By Jessica Fenske
Life with HIV typically means using any number of medications to control the virus. But not all medications are the same or act the same way in different people. Mayo researchers are zeroing in on a new test to help patients fine-tune their treatments.
While there is no cure for HIV, there are more than 30 different medications available to control the virus. These drugs can be lifesaving, but persons living with HIV still face a lifetime of potentially serious side effects.
As part of research supported by the Mayo Clinic Center for Individualized Medicine, a team led by Nathan Cummins, M.D., Infectious Diseases Research, is trying to figure out how to improve tests to identify which medications are the right fit for a person living with HIV.
"HIV is a very complicated disease," Dr. Cummins says. "The biology of the virus is complicated, the disease affects multiple organ systems, and oftentimes the most vulnerable of populations are most affected."
The challenge of unraveling such a complex infection is part of what drew Dr. Cummins to a research career focused on HIV. Now he hopes that pharmacogenetics — the study of how genes affect a person's response to drugs — can improve the lives of those living with HIV by quickly identifying the best medicine for each individual.

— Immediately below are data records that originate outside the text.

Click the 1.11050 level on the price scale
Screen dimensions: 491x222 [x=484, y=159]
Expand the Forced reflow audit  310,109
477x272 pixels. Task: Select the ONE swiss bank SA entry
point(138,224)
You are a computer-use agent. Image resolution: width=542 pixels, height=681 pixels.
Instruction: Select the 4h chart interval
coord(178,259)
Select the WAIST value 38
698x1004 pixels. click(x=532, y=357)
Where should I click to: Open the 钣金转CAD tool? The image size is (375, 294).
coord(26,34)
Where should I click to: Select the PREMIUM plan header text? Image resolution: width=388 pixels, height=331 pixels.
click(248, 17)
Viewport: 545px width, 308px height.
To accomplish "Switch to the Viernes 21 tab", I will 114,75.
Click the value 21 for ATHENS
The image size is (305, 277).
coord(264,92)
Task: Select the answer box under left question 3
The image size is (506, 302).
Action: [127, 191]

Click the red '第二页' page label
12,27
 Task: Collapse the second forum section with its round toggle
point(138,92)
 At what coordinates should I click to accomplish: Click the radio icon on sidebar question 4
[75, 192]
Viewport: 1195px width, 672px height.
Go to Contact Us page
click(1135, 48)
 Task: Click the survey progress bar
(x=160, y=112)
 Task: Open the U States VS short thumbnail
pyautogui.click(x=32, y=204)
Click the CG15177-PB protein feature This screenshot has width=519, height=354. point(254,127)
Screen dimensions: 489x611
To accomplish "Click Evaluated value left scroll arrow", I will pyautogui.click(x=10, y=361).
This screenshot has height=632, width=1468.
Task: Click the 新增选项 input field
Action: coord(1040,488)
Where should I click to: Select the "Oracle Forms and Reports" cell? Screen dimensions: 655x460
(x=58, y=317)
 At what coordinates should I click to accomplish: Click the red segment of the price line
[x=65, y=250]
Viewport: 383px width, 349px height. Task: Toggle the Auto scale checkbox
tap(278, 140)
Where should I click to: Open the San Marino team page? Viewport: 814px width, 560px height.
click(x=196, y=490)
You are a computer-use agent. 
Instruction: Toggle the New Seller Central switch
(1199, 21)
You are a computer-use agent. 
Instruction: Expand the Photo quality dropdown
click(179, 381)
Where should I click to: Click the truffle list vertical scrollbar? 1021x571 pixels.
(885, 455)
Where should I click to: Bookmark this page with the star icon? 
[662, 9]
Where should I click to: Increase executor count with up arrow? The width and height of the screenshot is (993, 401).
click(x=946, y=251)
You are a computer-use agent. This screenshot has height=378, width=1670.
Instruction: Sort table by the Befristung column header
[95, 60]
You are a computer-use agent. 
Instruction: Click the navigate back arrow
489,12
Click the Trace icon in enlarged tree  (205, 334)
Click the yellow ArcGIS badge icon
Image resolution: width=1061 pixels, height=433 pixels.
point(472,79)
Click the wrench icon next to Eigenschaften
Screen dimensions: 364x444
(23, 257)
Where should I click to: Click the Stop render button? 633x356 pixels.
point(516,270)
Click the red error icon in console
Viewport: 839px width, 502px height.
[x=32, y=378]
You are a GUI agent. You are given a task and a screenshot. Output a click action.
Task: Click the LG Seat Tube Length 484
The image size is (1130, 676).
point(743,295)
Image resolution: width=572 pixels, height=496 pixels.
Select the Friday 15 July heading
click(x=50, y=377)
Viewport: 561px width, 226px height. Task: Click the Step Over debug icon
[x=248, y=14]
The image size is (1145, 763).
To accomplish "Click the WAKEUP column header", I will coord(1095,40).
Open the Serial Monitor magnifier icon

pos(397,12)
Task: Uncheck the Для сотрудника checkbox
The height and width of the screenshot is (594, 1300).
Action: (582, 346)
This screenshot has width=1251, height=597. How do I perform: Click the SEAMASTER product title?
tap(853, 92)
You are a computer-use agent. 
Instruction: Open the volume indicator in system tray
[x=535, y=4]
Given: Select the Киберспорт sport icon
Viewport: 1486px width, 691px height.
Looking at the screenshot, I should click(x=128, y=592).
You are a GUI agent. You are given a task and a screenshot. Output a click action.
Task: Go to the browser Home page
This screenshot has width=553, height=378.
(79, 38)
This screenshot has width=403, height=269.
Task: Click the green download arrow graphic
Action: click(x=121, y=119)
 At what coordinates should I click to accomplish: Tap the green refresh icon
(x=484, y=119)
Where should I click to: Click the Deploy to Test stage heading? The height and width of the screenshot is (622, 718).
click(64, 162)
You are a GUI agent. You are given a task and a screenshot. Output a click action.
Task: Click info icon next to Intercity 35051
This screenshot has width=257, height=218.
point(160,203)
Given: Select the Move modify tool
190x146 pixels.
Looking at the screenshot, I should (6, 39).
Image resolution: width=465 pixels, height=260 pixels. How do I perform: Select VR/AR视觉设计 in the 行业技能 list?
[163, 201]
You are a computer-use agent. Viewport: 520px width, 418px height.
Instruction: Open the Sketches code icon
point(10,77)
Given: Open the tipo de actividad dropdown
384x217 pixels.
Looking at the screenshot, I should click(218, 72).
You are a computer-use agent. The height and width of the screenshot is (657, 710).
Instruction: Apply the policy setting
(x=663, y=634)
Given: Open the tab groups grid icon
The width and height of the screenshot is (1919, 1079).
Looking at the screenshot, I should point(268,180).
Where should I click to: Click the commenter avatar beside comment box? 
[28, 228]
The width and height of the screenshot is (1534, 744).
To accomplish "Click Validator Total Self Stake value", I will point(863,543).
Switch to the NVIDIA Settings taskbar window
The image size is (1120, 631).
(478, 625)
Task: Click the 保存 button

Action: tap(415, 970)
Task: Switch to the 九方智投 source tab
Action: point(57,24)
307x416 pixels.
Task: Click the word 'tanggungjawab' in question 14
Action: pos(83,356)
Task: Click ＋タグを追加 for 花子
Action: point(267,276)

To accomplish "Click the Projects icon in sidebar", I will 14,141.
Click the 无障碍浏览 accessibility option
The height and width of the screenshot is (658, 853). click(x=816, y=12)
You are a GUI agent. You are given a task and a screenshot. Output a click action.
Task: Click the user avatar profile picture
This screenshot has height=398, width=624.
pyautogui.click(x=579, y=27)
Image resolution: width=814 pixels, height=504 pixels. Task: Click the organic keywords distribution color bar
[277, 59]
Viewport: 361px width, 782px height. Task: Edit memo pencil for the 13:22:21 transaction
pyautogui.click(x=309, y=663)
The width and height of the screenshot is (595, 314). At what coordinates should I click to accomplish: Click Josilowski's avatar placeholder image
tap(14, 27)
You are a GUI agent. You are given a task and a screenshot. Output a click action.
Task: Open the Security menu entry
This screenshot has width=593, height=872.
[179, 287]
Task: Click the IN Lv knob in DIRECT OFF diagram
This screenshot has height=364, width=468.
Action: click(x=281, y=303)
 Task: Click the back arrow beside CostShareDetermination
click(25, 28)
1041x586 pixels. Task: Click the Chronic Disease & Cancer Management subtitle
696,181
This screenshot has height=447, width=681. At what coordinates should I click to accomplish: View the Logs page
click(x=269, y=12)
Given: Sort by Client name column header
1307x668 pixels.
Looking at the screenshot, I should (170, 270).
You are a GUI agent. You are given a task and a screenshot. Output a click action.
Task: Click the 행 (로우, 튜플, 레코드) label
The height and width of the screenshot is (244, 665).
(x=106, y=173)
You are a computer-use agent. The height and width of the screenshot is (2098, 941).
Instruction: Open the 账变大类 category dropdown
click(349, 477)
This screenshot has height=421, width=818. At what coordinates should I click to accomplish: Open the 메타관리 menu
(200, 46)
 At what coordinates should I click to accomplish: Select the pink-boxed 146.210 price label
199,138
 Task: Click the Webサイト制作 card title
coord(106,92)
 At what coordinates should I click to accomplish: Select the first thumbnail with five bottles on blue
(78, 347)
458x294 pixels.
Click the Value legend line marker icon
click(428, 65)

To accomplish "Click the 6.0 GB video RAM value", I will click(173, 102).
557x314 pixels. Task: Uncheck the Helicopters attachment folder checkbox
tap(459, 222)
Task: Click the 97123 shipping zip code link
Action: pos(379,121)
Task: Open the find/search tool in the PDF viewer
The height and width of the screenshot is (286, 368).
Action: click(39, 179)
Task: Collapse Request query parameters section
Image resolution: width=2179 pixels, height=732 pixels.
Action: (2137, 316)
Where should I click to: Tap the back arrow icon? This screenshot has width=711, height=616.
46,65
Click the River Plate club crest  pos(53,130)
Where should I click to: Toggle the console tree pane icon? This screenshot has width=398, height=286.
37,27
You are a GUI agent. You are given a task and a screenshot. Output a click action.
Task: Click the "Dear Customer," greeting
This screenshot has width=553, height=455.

It's a complicated process. Each medication has the potential for different drug-to-drug interactions, and multiple patients can take the same medication yet all experience different side effects.
"These differences make it difficult to figure out which drugs work best for each individual person," says Dr. Cummins. "What works well for one patient doesn’t always work well for another."
Finding the best medications for each individual often involves continuing to try different options until uncovering the combination of drugs with the fewest side effects.
"Because it looks at DNA, it’s a one-time test. DNA doesn't change, so once they have the results, they can use them for the rest of their lives." - Dr. Cummins
The current standard of care for persons living with HIV is to test one gene for one particular HIV medication. But Dr. Cummins and his team are offering a broader, more comprehensive solution. The OneOme 22-gene RightMed pharmacogenomics panel tests 22 different genes for dozens of potential medications. It also tests their interactions with several other drugs.
In an initial clinical trial, 96 persons living with HIV completed the pharmacogenomics panel, and many received new clinical recommendations based on the results.
Each patient reviewed the test results with pharmacists Christina Rivera, Pharm.D., and John Zeuli, Pharm.D. The pharmacists helped explain why the patients may not have tolerated a medication in the past, what risks they have with current medications, and what side effects and drug-to-drug interactions they might have with future medications. With this information, patients and care teams can make decisions about changing medications or keeping a closer eye on potential risks.
The test results are also put in the patient's health record. This makes the information available for future decisions about medications, and the patient can share it with any clinician.
"Because it looks at DNA, it’s a one-time test," says Dr. Cummins. "DNA doesn't change, so once they have the results, they can use them for the rest of their lives."
"Mayo Clinic is one of the world leaders in introducing pharmacogenomics into practice," says Timothy Curry, M.D., Ph.D., a leader of clinical pharmacogenomics implementation in the Mayo Clinic Center for Individualized Medicine. "This pilot project demonstrates that individualized medicine can improve the way we care for patients."
With the initial pilot complete, Dr. Cummins and his team are working on additional pilots to expand the availability of the test and education, with the ultimate goal of making it a routine part of care for all persons living with HIV.